Pwndbg, in _my_ LLDB? More likely than you think. Click here

August 24, 2024
Tagged: secutiry gsoc 

Over the summer of 2024, I worked as a contributor in Google Summer of Code with the wonderful people over at the Python Software Foundation and the Pwndbg project to bring about some pretty big changes to Pwndbg and to the way it works.

The Problem

If one were to visit the Pwndbg website at the start of the project, they would be greeted with the following, right near the top of the first paragraph:

[…] It improves debugging experience with strength of GDB for low-level software developers, hardware hackers, reverse engineers, and exploit developers. […]

pwndbg.re on the 27th of May 2024 (emphasis added)

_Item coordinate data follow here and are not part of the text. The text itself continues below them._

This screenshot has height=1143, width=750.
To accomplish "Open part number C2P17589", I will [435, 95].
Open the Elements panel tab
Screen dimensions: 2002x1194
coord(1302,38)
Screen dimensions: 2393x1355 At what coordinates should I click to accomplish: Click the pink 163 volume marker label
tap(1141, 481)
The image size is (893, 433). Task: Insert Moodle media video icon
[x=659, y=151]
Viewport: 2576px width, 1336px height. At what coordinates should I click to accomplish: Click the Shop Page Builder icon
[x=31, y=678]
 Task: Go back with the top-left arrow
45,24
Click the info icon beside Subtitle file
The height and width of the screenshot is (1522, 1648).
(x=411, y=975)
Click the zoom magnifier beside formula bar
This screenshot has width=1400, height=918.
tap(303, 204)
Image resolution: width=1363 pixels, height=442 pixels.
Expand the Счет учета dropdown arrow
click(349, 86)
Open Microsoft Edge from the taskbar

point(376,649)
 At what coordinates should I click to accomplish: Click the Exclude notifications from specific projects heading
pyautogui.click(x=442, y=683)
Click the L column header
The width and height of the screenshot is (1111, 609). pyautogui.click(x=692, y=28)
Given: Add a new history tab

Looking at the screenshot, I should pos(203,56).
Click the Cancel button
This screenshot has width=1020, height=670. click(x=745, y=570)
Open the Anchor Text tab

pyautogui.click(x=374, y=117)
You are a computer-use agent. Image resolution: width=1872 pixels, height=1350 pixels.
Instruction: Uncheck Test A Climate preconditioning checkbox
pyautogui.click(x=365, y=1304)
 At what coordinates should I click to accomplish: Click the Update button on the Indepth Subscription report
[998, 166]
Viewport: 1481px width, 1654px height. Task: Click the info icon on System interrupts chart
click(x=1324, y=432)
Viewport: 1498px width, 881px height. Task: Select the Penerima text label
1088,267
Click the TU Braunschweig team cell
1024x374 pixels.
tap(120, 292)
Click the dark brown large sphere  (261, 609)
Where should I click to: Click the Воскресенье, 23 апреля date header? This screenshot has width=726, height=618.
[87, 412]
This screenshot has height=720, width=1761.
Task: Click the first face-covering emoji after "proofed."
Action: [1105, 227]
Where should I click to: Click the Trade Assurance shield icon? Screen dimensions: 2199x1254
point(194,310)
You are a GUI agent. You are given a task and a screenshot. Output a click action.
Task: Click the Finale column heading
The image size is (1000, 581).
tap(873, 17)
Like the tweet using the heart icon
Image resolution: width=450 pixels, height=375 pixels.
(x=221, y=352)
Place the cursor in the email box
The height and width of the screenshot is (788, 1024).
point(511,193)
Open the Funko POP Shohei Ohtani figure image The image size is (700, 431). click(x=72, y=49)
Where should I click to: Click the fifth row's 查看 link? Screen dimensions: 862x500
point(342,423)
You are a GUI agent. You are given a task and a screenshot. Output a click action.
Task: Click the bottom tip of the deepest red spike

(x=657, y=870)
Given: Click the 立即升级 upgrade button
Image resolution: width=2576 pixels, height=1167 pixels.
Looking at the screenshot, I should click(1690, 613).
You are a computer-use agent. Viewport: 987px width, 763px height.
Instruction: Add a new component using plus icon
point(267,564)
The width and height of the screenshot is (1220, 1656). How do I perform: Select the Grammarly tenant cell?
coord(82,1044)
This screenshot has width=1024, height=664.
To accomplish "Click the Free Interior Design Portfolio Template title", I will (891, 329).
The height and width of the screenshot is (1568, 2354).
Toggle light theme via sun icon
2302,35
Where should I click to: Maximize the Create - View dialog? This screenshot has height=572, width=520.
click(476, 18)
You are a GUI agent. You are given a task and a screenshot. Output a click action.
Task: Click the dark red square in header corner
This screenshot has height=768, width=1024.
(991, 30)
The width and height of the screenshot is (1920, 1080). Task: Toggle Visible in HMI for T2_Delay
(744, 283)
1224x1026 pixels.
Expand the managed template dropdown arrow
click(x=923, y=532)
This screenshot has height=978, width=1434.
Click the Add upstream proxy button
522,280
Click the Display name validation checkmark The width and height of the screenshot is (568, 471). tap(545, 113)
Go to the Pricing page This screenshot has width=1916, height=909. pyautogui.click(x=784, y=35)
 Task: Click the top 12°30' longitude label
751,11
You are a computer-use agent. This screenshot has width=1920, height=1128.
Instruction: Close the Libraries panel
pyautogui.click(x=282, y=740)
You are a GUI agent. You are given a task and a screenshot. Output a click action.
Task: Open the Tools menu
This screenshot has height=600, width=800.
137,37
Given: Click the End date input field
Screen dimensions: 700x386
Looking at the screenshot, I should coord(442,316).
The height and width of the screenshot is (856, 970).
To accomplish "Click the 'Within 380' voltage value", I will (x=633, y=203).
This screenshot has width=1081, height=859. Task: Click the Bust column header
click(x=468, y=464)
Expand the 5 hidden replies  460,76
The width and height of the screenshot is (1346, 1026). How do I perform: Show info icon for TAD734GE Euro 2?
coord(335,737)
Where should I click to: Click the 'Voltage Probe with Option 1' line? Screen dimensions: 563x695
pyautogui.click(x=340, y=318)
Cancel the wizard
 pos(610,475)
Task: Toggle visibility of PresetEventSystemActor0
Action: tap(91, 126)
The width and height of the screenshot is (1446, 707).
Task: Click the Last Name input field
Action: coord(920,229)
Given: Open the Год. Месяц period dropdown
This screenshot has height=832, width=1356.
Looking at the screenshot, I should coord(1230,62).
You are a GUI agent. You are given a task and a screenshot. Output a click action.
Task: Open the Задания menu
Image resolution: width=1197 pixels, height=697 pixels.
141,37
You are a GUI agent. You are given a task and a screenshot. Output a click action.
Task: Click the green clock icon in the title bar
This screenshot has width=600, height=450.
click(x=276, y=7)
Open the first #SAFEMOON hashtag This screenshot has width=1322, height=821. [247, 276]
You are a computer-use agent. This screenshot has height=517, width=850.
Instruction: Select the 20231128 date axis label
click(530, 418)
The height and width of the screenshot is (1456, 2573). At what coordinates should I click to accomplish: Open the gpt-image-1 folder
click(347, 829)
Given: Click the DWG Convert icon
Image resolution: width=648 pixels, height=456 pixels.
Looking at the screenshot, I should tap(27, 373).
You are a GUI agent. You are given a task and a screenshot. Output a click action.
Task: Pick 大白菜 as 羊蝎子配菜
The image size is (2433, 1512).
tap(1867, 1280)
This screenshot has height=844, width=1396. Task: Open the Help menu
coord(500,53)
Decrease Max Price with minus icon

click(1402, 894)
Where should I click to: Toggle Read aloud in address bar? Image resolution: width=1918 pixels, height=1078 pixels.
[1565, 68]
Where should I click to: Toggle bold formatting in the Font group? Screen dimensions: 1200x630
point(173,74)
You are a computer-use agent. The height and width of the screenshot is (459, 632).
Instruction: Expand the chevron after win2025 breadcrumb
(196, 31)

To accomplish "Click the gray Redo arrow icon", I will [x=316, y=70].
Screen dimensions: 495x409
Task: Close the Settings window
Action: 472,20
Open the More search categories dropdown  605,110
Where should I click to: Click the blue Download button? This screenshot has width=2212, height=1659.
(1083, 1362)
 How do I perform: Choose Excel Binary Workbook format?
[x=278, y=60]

Pwndbg was, decidedly, for and about GDB. And, in light of that, it should come as no surprise that Pwndbg was heavily tied to GDB at the source code level. While there had been a strong effort to abstract over GDB in the form of a module named gdblib, that effort was motivated by providing an easier API, as documented in the Development Basics. So, even if Pwndbg did have quite a number of abstractions over GDB, those abstractions themselves were implemented with no regard to how other debuggers might behave.

Here’s where the problem enters the scene: Focusing exclusively on GDB means, naturally, that Pwndbg could only ever be used in situations where GDB itself could be used. While that had been fine for a long time, with Apple platforms and, more recently, Android moving away from GDB and towards LLDB as their only supported debugger, that restriction was beginning to hinder Pwndbg.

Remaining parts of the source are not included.